La seule solution pour l'administrateur de la société que je suis est donc de voter, lors d'un prochain conseil, la "délocalisation" de Greg et de son équipe aux Etats-Unis et ... sans doute, quelques "boards" plus tard, le transfert du siège social de France vers les États-Unis puisque le département "training & support" se trouve classiquement au "headquarter" d'un éditeur de logiciel !
Je pense que vous reconnaîtrez que ce serait ballot (pour dire le moins...) !
Vous avouerez également que les ambitions sur la "ré-industrialisation" de la France ne sont pas très compatibles avec l'histoire que je vous narre ici !
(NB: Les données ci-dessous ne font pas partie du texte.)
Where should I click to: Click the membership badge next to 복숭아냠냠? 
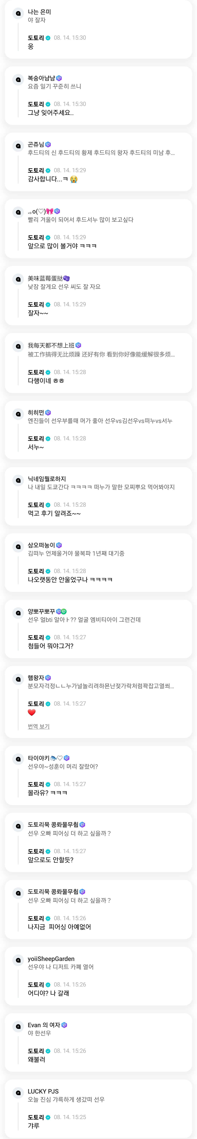click(59, 78)
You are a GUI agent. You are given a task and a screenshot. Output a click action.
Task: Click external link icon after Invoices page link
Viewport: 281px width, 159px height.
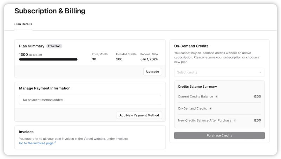[55, 143]
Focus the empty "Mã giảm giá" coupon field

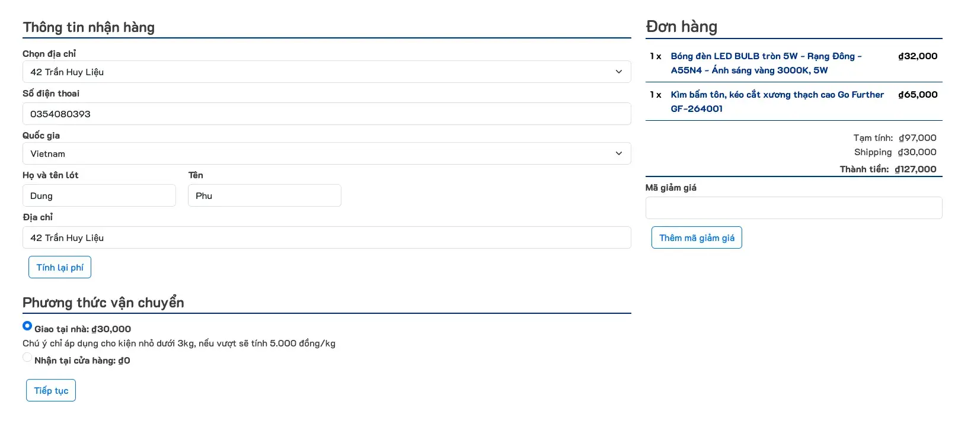coord(793,208)
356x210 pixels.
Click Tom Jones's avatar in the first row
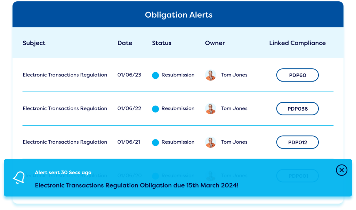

Délocaliser l'industrie du web et du logiciel ne fait sûrement pas partie du programme du gouvernement auquel vous appartenez et du candidat à la Présidence de la République que vous soutenez...
Monsieur le Ministre, dans les secteurs à forte demande comme celui du numérique, les personnels expérimentés et leurs employeurs ne peuvent pas être les victimes de "balles perdues". La France n'a vraiment pas besoin de cela... Et ce, quelle que soit la citoyenneté de ces "dinosaures" dont notre industrie à tant besoin...
Aussi, Monsieur le Ministre, je sollicite votre intervention bienveillante et décisive pour régler le cas de Monsieur Greg Beuthin, responsable "Training & Support" chez CommerceGuys SAS à Paris 2°.
Veuillez agréer, Monsieur le Ministre, à l'expression de mes salutations les plus respectueuses.